Oct. 19, 2009 issue
Harmony for a church that matters
Denominations don’t matter anymore, surveys say. Whatever draws people to church, a name brand isn’t it.
What does this mean for Mennonites? Our brand occupies a narrow niche. It’s splintered into dozens of pieces. Outsiders misunderstand it. Insiders disagree on whether the Mennonite name is a burden or a blessing.
It’s time to claim the blessing. Mennonites’ unconventional identity is an asset — even, or perhaps especially, in a time of waning denominational loyalty.
Several years ago a pastor wrote about switching his ordination credentials from Mennonite to Methodist. After the ceremony that formalized the transfer, a Methodist pastor told him, “Don’t ever stop being a Mennonite. If you stop being a Mennonite, you won’t do us any good.”
The Methodist pastor was right. If we forget who we are, we’ll just blend in with American evangelical Christianity. Our unique witness will be lost.
Yes, nondenominational and mainline Christians are doing a lot of good too. The point is, Mennonites can be different in a positive way, influential beyond our numbers. We can be leaven in the loaf, salt that adds savor. We shouldn’t trade that gift for the comfort of conformity.
Baptist pastor and theologian Greg Boyd calls this cherishing your treasure. He believes countless Christians and spiritual seekers hunger for the kind of faith Anabaptists discovered centuries ago: one that imitates Jesus, that rejects violence and loves enemies, that bears each other’s burdens, that lives by values in contrast to the world’s, that places loyalty to the kingdom of God above allegiance to any nation.
People like Boyd are rooting for us to keep on swimming against the cultural tide, not dive into the mainstream.
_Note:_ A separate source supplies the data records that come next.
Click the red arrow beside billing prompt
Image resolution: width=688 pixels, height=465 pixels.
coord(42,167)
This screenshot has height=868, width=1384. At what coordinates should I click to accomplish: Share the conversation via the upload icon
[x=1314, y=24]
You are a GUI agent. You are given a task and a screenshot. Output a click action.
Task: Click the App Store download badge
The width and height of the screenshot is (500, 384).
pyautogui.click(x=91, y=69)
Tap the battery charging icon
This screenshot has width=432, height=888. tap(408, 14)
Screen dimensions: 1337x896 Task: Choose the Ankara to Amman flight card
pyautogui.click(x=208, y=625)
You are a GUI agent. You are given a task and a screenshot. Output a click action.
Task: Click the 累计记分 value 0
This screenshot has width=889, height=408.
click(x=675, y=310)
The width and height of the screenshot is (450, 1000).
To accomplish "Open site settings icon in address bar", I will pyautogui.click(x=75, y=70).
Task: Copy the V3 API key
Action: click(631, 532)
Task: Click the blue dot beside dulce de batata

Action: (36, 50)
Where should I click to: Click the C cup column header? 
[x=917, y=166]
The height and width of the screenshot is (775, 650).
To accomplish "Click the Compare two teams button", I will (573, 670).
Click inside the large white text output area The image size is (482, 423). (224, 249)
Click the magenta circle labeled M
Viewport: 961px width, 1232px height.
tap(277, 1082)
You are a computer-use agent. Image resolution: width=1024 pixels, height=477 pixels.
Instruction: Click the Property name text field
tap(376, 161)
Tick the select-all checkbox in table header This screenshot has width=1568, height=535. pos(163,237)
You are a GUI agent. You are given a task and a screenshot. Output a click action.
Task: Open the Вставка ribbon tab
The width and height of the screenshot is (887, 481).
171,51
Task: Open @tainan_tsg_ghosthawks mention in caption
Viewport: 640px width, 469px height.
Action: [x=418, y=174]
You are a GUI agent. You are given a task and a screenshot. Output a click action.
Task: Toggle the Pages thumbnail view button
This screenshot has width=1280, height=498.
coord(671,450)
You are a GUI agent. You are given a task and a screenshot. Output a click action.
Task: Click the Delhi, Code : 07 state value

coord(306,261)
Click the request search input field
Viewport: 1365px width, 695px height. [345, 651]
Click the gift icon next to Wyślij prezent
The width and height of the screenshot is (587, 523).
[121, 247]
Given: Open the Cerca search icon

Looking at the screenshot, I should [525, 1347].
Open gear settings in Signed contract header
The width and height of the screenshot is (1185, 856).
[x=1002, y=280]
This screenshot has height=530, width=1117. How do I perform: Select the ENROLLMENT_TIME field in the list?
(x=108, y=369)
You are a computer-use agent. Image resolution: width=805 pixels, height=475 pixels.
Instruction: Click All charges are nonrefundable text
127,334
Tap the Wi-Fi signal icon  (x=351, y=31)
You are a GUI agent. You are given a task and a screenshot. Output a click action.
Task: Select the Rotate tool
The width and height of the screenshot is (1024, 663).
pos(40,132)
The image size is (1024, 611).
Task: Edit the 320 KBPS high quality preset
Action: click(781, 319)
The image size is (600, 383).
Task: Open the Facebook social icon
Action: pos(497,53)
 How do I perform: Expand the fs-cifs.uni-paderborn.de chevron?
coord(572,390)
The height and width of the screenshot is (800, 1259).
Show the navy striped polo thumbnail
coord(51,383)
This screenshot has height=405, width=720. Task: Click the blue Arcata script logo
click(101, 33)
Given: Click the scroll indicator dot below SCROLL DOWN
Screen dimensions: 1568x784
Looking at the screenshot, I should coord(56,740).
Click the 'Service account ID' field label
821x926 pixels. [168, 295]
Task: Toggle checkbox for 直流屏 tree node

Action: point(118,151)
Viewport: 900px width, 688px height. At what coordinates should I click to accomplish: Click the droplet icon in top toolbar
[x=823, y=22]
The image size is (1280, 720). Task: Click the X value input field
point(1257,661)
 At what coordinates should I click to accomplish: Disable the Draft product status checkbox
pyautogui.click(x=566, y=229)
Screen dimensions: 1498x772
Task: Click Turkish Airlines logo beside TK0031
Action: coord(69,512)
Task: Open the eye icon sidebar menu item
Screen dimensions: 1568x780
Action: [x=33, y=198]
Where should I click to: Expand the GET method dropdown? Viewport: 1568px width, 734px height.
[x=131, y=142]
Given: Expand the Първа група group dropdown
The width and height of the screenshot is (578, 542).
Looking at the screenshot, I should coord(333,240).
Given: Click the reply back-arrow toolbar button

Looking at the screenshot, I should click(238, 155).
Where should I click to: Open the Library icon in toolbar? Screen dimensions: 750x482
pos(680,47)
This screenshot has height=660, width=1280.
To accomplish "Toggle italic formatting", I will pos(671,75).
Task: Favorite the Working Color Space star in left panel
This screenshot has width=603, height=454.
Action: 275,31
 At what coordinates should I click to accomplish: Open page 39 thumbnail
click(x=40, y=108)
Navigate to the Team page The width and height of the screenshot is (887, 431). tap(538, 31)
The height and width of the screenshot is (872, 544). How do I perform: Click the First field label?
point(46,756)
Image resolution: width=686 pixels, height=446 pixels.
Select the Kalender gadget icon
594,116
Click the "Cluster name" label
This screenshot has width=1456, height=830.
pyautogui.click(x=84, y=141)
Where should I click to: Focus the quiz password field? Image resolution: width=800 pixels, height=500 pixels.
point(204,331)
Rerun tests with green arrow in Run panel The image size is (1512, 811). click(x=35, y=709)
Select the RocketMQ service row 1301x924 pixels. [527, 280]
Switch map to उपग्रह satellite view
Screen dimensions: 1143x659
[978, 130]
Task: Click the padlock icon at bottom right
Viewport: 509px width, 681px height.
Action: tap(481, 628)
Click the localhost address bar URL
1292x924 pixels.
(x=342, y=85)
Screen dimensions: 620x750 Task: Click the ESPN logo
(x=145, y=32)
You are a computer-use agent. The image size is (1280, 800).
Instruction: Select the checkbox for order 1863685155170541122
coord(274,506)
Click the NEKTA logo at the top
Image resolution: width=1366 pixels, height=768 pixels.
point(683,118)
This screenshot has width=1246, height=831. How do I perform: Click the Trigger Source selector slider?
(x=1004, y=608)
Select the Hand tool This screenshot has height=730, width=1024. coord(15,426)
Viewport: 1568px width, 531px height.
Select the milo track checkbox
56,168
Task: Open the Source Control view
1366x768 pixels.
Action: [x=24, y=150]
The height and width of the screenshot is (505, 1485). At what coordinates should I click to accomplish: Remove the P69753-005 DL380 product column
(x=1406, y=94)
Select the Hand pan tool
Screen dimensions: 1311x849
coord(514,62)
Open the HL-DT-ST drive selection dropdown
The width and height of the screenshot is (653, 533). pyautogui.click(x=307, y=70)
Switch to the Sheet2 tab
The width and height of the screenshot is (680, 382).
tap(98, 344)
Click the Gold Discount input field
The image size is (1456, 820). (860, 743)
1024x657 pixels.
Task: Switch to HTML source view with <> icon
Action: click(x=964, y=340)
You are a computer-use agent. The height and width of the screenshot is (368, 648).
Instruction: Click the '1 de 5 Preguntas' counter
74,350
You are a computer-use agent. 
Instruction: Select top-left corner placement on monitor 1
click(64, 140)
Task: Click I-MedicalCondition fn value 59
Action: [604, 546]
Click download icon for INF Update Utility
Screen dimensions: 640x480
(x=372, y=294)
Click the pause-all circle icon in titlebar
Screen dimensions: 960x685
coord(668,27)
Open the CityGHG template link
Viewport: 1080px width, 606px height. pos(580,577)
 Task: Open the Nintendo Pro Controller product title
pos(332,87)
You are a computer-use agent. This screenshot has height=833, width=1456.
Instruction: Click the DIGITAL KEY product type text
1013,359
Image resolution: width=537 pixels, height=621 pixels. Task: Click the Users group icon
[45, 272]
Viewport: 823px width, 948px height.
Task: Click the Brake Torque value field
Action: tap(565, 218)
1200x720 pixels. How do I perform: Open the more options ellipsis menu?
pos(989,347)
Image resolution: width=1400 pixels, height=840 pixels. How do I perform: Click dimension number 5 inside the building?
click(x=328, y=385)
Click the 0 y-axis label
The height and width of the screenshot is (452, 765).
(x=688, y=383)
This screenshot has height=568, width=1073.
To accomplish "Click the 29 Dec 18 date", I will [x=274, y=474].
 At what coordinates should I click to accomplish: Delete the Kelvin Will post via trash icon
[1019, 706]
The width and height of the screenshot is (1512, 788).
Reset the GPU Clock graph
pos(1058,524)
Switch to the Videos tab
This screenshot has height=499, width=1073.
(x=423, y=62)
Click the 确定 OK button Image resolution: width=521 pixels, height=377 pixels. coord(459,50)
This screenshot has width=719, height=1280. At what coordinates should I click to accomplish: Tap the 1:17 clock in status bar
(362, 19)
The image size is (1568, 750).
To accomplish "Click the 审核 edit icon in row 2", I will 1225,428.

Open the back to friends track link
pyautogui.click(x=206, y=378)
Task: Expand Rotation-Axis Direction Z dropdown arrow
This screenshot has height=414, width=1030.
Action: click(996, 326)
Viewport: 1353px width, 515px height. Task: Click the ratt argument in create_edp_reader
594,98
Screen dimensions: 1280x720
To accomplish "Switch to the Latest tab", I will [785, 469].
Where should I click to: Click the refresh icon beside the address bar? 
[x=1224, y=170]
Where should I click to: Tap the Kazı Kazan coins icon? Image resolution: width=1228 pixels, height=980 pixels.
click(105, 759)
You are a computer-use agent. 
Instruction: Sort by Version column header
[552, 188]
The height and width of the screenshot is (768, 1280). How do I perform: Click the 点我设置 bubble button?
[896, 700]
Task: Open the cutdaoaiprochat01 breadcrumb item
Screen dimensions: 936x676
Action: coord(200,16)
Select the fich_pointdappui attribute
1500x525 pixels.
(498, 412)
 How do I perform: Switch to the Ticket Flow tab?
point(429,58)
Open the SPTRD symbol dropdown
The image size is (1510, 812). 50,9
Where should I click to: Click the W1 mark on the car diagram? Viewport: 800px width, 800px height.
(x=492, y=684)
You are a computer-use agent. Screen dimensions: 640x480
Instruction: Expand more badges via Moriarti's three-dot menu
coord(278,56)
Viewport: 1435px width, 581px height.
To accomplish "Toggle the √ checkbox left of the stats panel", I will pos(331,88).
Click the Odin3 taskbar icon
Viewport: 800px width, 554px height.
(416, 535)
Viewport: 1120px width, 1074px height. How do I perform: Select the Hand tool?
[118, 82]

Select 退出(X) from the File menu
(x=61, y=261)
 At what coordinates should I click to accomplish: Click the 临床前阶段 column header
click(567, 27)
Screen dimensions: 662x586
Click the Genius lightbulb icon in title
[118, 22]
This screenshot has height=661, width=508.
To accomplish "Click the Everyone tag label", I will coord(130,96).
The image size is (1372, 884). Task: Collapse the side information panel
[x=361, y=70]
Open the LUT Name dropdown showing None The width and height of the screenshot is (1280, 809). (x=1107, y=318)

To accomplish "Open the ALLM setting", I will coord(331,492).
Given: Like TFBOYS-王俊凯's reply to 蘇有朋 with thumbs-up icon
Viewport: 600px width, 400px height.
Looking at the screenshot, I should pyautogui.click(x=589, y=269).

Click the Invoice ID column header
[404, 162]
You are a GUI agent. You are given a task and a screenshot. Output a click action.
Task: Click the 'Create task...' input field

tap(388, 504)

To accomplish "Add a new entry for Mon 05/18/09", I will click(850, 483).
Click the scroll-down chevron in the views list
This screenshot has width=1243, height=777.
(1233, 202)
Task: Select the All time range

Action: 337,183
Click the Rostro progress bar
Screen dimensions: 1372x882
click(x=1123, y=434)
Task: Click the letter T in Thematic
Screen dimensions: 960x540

How will others notice this treasure? How can we be vessels worthy of carrying it? Perhaps like this: Mennonites, in addition to the attractive qualities listed above, could be known as people who live together in harmony.
That would play against type. We’ve earned our reputation as splitters. Mennonite subgroups have mushroomed to more than 50. When we accomplished a rare merger — of the Mennonite Church and General Conference Mennonite Church in 2002 — dozens of congregations dropped out. Conflicts over homosexuality and women in ministry continue to expose the tension between congregational freedom and conference authority.
Twenty years ago in Normal, Ill., MC and GC delegates voted to explore a union, completed 13 years later in the founding of Mennonite Church USA and Mennonite Church Canada. They voiced a hopeful vision: “We believe it is the will of God to heal the part of our history which is a story of division and conflict.”
That spirit of healing needs a revival. It begins individually and locally. Churchwide harmony grows from the ground up. Oneness at every level depends on putting Christ at the center. Eph. 4:16 describes a body joined in Christ “as each part does its work.” Each of us — every person, every congregation — has a unique role in maintaining the body’s bond of peace.
A church that can do that is a denomination that still matters.